GLUCAGON-LIKE PEPTIDE-1 MODULATES EXCITATORY CHOLINERGIC NEUROTRANSMISSION OF MOUSE DUODENUM AND COLON

Abstract

The incretin Glucagon-like-peptide-1 (GLP-1) is produced by enterendocrine L cells of the small intestine. It delays gastric emptying and reduces intestinal transit by inhibiting vagal activity. To date, no evidences are available about a direct peripheral influence on gastrointestinal smooth muscle cells. The purpose of the present study was to investigate in vitro the effects of GLP-1 on the spontaneous and evoked mechanical activity of murine duodenum and colon, recording intraluminal pressure, index of the circular mechanical activity, and isometric tension, index of the longitudinal mechanical activity.

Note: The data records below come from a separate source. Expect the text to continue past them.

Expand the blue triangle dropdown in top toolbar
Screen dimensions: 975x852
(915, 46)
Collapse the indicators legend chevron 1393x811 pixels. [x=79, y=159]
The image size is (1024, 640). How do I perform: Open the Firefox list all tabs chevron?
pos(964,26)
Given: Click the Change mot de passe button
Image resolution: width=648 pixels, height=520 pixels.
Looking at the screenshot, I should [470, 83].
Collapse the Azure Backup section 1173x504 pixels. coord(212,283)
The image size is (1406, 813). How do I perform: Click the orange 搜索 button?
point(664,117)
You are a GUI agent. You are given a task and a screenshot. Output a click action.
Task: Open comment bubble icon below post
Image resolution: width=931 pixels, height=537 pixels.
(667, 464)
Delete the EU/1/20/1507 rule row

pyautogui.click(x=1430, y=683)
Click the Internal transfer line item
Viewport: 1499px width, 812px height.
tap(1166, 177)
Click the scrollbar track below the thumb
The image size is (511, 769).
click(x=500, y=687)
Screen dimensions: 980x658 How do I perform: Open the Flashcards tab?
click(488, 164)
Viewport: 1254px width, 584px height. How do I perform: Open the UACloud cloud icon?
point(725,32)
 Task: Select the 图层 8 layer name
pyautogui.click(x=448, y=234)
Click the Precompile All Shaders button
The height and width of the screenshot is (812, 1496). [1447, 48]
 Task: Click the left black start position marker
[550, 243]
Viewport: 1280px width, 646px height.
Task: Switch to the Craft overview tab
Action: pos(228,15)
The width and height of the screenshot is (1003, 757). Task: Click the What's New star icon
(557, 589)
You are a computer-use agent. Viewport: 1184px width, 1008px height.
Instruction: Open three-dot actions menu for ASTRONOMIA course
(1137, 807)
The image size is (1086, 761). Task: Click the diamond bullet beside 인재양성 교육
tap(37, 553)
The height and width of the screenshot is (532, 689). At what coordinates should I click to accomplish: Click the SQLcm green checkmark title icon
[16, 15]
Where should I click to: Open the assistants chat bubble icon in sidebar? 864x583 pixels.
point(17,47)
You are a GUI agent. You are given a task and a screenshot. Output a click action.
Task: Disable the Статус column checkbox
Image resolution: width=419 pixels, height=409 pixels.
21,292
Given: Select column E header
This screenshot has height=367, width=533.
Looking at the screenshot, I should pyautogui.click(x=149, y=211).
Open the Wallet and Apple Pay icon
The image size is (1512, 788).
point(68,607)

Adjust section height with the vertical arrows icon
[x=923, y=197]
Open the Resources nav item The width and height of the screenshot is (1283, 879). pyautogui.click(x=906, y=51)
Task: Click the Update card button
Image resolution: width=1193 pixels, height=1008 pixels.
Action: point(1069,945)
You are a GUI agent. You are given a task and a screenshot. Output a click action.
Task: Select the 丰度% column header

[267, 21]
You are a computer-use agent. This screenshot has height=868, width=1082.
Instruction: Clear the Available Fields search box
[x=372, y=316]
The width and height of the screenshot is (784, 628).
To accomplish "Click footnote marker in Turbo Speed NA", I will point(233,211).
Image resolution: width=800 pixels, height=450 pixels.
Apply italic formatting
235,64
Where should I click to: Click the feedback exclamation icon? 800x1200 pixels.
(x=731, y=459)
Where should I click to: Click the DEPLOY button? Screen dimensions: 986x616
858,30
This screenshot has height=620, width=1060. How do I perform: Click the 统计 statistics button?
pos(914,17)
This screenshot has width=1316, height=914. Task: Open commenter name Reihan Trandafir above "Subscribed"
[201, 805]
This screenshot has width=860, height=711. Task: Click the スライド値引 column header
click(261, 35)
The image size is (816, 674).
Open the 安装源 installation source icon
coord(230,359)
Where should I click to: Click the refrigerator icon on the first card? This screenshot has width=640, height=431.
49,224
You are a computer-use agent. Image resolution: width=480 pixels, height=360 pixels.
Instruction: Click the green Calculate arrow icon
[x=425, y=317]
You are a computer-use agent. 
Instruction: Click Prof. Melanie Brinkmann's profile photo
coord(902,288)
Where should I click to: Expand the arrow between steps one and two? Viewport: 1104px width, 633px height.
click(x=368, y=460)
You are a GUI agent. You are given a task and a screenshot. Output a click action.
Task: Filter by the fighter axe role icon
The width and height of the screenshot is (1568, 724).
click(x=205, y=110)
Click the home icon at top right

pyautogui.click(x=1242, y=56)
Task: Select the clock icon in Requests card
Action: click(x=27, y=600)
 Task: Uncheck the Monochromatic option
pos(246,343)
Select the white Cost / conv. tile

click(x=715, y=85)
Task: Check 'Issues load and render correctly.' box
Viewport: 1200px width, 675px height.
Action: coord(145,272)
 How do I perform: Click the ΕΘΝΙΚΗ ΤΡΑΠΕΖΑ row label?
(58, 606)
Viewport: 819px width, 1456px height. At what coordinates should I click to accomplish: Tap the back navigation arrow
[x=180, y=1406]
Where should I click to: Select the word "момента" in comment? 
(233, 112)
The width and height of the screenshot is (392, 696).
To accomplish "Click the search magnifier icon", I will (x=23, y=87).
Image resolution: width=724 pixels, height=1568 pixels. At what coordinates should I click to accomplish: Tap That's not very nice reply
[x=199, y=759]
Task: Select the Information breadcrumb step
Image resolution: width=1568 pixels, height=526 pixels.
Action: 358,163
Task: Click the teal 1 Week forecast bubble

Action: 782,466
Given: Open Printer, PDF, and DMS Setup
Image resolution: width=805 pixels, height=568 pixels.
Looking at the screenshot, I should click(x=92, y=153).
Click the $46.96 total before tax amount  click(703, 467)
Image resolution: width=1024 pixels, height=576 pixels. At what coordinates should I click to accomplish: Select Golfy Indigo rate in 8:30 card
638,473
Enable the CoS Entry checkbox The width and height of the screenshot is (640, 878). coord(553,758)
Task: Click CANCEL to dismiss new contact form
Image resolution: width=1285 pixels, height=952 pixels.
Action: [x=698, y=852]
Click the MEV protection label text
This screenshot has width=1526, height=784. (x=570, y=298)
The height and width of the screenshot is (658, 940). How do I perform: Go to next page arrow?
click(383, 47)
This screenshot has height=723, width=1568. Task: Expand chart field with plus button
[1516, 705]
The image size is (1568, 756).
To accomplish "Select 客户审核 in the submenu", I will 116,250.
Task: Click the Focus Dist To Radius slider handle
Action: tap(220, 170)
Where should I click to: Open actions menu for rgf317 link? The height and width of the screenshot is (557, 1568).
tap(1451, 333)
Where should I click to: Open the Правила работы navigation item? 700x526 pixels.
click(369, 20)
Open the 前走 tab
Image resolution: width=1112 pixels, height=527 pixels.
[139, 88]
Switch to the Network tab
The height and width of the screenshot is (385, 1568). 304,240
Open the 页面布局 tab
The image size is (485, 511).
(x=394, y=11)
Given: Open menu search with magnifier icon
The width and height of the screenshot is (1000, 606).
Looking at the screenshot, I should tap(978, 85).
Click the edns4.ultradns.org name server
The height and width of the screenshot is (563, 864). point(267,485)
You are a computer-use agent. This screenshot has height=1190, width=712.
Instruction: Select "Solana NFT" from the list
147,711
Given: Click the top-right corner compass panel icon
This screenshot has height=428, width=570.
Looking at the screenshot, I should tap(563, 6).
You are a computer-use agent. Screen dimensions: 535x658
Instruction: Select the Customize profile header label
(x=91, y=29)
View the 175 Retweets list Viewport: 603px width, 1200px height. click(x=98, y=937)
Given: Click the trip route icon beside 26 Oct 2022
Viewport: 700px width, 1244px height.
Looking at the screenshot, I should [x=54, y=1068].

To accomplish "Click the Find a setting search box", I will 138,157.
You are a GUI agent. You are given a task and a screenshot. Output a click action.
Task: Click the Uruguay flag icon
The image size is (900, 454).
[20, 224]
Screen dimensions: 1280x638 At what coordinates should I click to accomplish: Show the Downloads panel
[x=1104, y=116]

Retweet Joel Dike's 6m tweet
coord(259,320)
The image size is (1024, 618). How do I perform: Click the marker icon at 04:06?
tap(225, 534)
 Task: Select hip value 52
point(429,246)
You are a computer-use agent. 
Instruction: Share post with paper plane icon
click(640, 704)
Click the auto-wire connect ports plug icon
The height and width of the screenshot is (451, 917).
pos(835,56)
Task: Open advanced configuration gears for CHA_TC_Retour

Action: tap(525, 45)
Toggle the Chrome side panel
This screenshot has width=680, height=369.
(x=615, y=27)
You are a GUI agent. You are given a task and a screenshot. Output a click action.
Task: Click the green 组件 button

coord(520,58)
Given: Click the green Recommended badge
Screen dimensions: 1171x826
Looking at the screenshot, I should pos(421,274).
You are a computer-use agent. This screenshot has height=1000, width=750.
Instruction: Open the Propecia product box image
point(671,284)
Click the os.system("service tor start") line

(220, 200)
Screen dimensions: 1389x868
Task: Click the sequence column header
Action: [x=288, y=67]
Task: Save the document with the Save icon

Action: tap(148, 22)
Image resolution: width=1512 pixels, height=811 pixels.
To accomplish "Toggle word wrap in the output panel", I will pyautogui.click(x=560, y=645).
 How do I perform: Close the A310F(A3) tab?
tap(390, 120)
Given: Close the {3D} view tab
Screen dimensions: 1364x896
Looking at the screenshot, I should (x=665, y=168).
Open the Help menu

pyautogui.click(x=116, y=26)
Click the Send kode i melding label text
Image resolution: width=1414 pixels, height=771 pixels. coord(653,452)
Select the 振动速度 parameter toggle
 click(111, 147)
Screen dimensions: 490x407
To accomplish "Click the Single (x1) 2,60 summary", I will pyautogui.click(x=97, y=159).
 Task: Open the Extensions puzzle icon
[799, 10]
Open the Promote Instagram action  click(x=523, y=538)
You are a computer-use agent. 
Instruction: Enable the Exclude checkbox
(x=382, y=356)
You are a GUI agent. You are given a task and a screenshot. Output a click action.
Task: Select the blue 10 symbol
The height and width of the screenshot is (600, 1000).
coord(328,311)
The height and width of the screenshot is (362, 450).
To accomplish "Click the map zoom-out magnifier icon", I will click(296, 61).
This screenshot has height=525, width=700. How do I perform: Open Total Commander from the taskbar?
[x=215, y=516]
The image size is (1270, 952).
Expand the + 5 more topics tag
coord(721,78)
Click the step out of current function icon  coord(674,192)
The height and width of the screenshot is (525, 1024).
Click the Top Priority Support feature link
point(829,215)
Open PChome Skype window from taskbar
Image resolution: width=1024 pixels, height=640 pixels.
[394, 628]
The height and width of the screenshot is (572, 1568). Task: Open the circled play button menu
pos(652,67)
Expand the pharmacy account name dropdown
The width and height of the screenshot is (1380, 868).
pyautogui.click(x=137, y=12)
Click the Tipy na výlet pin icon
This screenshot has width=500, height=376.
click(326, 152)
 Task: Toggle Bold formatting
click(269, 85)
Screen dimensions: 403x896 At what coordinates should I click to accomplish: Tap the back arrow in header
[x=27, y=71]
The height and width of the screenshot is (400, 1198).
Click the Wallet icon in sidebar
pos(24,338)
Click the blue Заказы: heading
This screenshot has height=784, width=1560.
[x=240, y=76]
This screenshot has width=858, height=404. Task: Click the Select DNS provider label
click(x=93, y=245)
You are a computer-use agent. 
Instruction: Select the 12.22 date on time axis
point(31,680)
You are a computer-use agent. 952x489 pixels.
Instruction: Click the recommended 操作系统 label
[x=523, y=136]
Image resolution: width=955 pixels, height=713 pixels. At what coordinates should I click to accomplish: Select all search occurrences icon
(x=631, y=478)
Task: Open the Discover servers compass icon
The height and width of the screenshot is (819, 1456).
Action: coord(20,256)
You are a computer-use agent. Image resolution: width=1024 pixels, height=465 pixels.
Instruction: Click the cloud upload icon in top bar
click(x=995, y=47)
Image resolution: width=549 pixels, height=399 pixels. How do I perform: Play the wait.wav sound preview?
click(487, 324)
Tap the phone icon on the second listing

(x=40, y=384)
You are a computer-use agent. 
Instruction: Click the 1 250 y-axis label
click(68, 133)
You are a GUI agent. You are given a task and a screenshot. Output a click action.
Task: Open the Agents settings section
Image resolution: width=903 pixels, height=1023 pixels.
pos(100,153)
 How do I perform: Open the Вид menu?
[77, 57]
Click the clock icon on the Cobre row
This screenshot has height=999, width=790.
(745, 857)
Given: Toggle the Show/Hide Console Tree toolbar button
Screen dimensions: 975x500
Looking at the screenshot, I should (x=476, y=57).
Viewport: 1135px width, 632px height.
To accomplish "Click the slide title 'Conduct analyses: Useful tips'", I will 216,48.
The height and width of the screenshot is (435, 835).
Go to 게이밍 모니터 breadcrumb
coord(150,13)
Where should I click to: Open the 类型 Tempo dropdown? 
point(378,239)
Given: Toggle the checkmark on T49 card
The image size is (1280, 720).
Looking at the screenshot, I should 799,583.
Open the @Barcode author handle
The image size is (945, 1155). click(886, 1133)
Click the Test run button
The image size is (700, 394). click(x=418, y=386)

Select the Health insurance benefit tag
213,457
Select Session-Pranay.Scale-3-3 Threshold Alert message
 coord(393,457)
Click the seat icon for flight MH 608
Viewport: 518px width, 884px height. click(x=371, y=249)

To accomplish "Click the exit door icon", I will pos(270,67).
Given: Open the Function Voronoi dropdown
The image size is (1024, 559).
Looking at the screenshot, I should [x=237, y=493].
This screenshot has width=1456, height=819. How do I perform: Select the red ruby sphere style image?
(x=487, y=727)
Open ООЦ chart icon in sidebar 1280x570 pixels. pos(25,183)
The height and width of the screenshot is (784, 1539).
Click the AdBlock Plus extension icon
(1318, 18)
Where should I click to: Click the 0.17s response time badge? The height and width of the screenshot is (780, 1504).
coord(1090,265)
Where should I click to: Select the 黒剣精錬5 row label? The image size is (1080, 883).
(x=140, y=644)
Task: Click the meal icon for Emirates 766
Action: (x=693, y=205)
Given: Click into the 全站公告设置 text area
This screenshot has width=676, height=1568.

In both intestinal segments GLP-1 (up to 1 μM) did not affect spontaneous mechanical activity while it caused a concentration-dependent reduction of electrically-evoked cholinergic contractions of circular muscular layer, but not of longitudinal muscle. The GLP-1 inhibitory effect on neurally-evoked cholinergic contractions was significantly antagonized by the GLP-1 receptors antagonist exendin (9-39). In both intestinal preparations, GLP-1 effect was not affected by pretreatment with guanetidine, a blocker of adrenergic neurotransmission, but it was significantly reduced by Nω-Nitro-L-arginine, inhibitor of nitric oxide (NO)-synthase. The present results suggest that GLP-1 is able to modulate negatively the excitatory cholinergic neurotransmission acting peripherically through prejunctional GLP-1 receptors. The inhibitory effect of GLP-1 seems to involve NO production.